◆ **Requests**:
- 1) In the piece about middle schoolers and catcalling, why do the girls say they feel stuck when they are catcalled? Answer in one to three sentences.
- 2) In the piece about middle schoolers and catcalling, what grade were the author's young conversation partners finishing?
- 3) Extend the piece about middle schoolers and catcalling, picking up right after its final sentence.

◆ **Extracted text**:
╔══
This is not something I want my kids to grow up thinking is “normal”.
So, as parents of children in middle school, we spent a great deal of time this year trying to figure out how to support our kids as they demanded respectful classrooms, and worked with the school for better resources to help them address sexism, homophobia, and questions they had about sexual and reproductive health.
The thing about kids is, they’re smart. They’re immersed in this world. And if you listen, they have a lot to say about what they think would work. Which is good. Because we have a lot to learn.
Toward the end of June I sat down with a group of friends, all in their final week of grade 7 (and after the Ontario election) at an urban middle school in downtown Ottawa, to talk about sexism and harassment and casual misogyny and homophobia inside and outside of their school; about the role they think schools and teachers should play in helping them confront it; and the importance of sex ed. and other resources to equip them in supporting themselves and each other, and pushing for safe and respectful classrooms and communities. It was eye-opening.
People think the catcalling stopped because we stopped talking about it. But it hasn’t.
Early in the year, when the kids first encountered catcalling in the halls at school, and more generally in the community, their immediate instinct was to tell someone so that it would be stopped.
But one of the boys I spoke with expressed surprise that he was unaware—until the school organized assemblies on the issue—casual sexism and catcalling was still being experienced by girls in his class at the end of the year.
The girls reiterated that they shouldn’t have to ‘get used to’ harassment, and they wondered if it would stop if the consequences were more serious. The boys agreed that seeing friends do it without real consequence might be providing some kids with an incentive to do it themselves without fear of reprisal.
There was also a fascinating discussion of how they would react if a friend catcalled—that is, how they would like to think of themselves reacting, compared to how they might react in the actual moment, faced with the prospect of calling out a friend in public.
If you yell it’s an overreaction, but if you ignore it you feel like you’re not sticking up for yourself. You feel…stuck.
What didn’t become normalized was how catcalling, regardless of how frequently they experienced it, made the girls feel: it's “so awful and disgusting. You feel very shocked and you don’t know what to say. It’s hard to explain.” It resulted in them second-guessing their instinct to push back and “stand up for themselves”. I wondered if the internalizing of “maybe he likes you” or “just ignore it” that my generation was explicitly raised with was resulting in the girls’ concern that they might be making too much of something that, in the words of one girl, “makes you feel really small”.
I want to see a movie where [what's considered 'normal' is] flipped, where you’re told you’ll go to hell if you’re straight. That’s what I’d like to see.
╚══
◆ **Stored entries**:
╔══
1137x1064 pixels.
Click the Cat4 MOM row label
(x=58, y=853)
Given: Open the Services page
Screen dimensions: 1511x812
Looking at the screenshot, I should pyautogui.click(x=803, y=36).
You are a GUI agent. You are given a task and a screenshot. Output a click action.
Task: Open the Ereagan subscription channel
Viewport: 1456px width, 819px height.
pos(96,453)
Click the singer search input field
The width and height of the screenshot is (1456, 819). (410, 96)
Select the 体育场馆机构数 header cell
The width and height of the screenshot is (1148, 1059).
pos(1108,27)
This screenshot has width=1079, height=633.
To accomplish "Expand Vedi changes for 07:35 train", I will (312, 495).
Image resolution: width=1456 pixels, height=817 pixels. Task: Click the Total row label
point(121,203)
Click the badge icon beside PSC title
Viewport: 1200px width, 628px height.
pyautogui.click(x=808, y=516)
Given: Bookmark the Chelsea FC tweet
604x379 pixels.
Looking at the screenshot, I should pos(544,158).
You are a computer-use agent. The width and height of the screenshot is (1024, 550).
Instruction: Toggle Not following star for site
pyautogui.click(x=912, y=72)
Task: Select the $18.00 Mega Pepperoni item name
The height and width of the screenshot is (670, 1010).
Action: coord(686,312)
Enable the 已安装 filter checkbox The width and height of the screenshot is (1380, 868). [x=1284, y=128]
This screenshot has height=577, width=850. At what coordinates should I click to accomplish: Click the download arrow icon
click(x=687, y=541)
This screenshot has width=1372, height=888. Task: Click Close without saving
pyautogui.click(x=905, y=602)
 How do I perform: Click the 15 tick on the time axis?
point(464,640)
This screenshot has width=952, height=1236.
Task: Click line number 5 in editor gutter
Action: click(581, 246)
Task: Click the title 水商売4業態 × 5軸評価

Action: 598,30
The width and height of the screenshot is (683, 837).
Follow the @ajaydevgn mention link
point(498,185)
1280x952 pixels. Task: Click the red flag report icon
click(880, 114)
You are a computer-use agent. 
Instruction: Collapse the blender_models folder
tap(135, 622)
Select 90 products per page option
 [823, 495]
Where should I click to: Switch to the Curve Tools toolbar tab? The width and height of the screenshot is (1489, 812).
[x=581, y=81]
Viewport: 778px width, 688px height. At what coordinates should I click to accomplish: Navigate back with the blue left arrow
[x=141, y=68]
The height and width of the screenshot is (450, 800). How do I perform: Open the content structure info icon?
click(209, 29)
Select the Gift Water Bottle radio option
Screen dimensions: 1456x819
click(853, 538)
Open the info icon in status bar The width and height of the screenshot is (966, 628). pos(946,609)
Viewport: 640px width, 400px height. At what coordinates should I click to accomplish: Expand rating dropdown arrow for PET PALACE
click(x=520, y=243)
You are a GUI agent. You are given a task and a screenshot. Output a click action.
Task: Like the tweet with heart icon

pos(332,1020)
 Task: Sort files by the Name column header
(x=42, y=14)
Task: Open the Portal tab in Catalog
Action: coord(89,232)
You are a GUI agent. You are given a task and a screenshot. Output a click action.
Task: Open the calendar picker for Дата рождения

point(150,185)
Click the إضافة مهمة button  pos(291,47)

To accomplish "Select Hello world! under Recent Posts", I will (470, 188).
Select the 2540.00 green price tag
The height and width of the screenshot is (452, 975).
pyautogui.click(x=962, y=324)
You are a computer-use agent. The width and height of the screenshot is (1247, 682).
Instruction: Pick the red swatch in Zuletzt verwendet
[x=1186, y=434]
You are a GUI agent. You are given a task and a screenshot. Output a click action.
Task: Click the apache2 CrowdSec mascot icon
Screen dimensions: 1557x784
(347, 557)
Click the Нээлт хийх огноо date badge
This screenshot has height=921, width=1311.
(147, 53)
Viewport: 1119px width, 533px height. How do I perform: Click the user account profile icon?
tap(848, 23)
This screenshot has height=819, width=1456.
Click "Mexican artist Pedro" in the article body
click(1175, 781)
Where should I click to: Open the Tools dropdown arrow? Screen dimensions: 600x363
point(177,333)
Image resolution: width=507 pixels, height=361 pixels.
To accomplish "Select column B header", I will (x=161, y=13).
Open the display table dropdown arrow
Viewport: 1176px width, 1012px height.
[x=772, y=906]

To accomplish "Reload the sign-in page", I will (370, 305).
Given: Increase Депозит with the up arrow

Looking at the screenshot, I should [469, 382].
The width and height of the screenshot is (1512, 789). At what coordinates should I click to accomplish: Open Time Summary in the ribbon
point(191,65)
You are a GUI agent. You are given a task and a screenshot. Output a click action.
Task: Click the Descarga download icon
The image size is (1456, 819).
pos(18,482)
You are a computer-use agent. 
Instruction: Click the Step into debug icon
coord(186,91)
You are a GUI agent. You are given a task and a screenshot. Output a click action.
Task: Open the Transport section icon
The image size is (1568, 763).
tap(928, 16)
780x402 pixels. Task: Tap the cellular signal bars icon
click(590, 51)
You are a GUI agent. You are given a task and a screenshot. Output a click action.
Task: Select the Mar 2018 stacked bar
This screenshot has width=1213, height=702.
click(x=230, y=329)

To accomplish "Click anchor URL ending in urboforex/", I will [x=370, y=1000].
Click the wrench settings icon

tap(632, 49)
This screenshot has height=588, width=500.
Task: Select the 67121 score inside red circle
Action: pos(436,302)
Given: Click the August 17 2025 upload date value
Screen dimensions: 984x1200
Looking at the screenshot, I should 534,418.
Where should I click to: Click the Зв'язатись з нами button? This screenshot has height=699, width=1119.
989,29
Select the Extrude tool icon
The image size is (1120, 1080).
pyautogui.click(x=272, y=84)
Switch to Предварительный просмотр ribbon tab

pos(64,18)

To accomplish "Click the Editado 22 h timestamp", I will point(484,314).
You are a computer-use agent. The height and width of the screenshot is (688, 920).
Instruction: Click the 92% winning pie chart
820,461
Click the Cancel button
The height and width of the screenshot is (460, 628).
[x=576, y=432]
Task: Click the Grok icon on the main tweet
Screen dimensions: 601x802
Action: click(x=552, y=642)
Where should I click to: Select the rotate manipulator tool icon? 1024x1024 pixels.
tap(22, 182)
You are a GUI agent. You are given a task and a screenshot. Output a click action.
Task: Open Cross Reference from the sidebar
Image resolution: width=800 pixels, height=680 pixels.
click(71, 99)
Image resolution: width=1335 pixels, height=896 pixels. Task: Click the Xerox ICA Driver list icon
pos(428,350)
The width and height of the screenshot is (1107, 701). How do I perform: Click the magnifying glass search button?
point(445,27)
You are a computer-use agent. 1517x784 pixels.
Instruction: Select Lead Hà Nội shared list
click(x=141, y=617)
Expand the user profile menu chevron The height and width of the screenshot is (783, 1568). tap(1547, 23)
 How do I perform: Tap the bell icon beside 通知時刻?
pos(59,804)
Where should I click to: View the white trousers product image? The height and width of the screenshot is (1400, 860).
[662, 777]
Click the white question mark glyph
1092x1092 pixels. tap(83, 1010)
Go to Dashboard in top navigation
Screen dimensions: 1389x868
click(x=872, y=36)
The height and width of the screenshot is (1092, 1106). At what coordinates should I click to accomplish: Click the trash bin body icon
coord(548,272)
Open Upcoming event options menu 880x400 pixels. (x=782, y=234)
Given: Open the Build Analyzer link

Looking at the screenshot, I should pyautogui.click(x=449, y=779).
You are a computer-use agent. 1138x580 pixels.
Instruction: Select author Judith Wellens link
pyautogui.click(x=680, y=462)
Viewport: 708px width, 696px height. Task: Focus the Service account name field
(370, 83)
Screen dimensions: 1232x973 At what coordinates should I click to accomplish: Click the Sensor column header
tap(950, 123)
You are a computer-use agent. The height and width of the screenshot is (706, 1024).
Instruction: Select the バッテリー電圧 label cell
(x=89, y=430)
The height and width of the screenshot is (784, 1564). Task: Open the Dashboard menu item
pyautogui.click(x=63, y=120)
╚══
◆ **Written answers**:
- 1) If they yell back, it is seen as an overreaction. If they ignore it, they feel they are not sticking up for themselves.

- 2) Grade 7.

- 3)
The degree to which casual sexism and homophobia was present in their daily lives was also discussed with anger and frustration.
A boy who did not express interest in a girl who had a crush on him was called gay by his classmates.
Certain dance moves? Gay ("my salsa's lesbian, I guess!" joked one of the girls).
The kids expressed dismay at girls tolerating sexist slurs by male friends because it was a joke: “Some girls will say ‘he called me a bitch, but we’re friends. It’s fine. He’s only teasing me.’ Girl, that’s not friendship. It’s something worse.”
They were keenly aware of the difference in how sexuality and identity was addressed in Rainbow Club, to which a number of the kids belonged. They acknowledged people joked with each other and were very open about their sexuality and sex in general, but it was clearly a safe space. When I asked if there were explicitly-stated rules of behaviour, they were unclear; when I asked if the respect and appreciation that was encouraged in Rainbow Club could be applied more broadly, they were uncertain if that was possible without an ongoing commitment to a culture of respect and consent at school.
My parents tell me if my shorts are too short I’ll get catcalled…but I get catcalled no matter what I wear.
These kids wanted educators to get involved, to make it clear that sexual harassment and sexism at school would not be tolerated. They wondered if there was a sort of generational difference of opinion about how to confront sexism, but were adamant that they wanted teachers to step in. And, more specifically, step in immediately: “I feel like guys at school catcall because they think they can get away with it.” At the same time, there was a recognition that everyone’s boundaries—not just girls’—needed to be respected.
Maybe it’s a bit awkward. But I’d rather be awkward for [a few] classes than have an STI for the rest of my life.
So, was the 2015 sex ed. curriculum helping the kids navigate these issues?
They definitely recognized that the information being provided was important and useful, and that it spoke to many of the issues and concerns they were facing.
They also liked that they could submit questions anonymously to have them answered by the teacher, and they liked that they were learning about different sexes.
One girl indicated that teachers seemed unclear as to whether they could answer certain questions.
Others indicated they would prefer sex ed. to be treated as more of a conversation. There was some recognition, though, that this could require elaborating on the curriculum (perhaps through those much maligned "prompts"), which could mean angry emails and phone calls from parents. The kids saw this as a sort of self-censorship, and somewhat counterproductive when it came to a thorough understanding of the subject.
Several kids addressed the current political context with concern: “I feel like most of us are lucky because our parents talk to us about it. But the students who don’t have that, and their questions aren’t being answered in class, what options are there?...If you’re uncomfortable talking to your parents about it…and your teachers aren’t teaching it…then who is?” One student was shocked at how someone in their class had to ask the teacher for clarification about what constituted rape and consent. Another mused about whether people could call the Kids Help Line if they had questions about sex, but acknowledged that this might not be the best solution. Someone else suggested a sex ed. help line (which, for those of us who grew up having to enhance their inadequate sex ed. with radio call-in shows like Doctor Ruth’s Sexually Speaking or Sue Johanson’s Sex with Sue, sounds familiar).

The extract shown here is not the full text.